Scaffolding

Rails
1

hi , i used the folllwing command to scaffold,

G:\my\webblog>ruby script/generate scaffold webblog id:integer
title:string body
:text created_at:datetime

after when i migrate with the follwing command

rake db:migrate

i got the error as

(in G:/my/webblog)
== 1 CreateWebblogs: migrating

– create_table(:webblogs)
rake aborted!
Mysql::Error: You have an error in your SQL syntax; check the manual
that corres
ponds to your MySQL server version for the right syntax to use near
'(11), titl e varchar(255) DEFAULT NULL, body text DEFAULT NULL, created_at
at line 1
: CREATE TABLE webblogs (id int(11) DEFAULT NULL auto_increment
PRIMARY KEY(
11), title varchar(255) DEFAULT NULL, body text DEFAULT NULL,
created_at d
atetime DEFAULT NULL, updated_at datetime DEFAULT NULL) ENGINE=InnoDB

(See full trace by running task with --trace)

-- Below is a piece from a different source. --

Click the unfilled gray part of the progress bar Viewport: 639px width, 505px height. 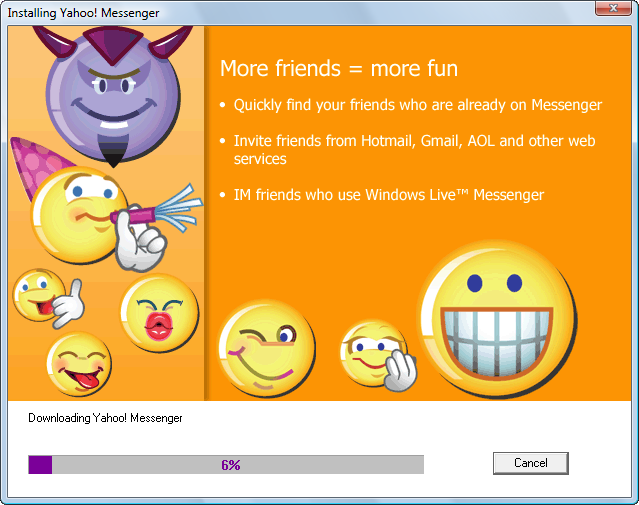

i got this error, can anyone help me??
what can i do ,pls suggest me. i am using mysql 5.2 and rails 2.0.2 and
ruby 1.8.6.

2

2009/7/4 Rajendra B. [email protected]:

'(11), `titl

i got this error, can anyone help me??
what can i do ,pls suggest me. i am using mysql 5.2 and rails 2.0.2 and
ruby 1.8.6.

I am not sure if either of these will fix the problem but:
First I would upgrade to the latest rails (2.3.2)
Second it is not necessary to specify id in the scaffold command.

Colin

3

On Sat, Jul 4, 2009 at 3:16 AM, Rajendra B. <
[email protected]> wrote:

'(11), `titl

i got this error, can anyone help me??
what can i do ,pls suggest me. i am using mysql 5.2 and rails 2.0.2 and
ruby 1.8.6.

Posted via http://www.ruby-forum.com/.

Rajendra, you might want to use a different field than ‘id’ because each
model has
a field ‘id’ be default for managing the records within its associated
table. Please
try doing the following:

ruby script/generate scaffold webblog title:string description:text

Good luck,

-Conrad

4

Upgrade to the lastest rails (for starters - unless for some reason you
cannot)… 2.3.2

All tables are created with an id field so never use that. If you want
to create a foreign key that is going to be used by multiple tables you
could use something like webblog_id if the webblog_id is going to be the
foreign key used to link existing tables.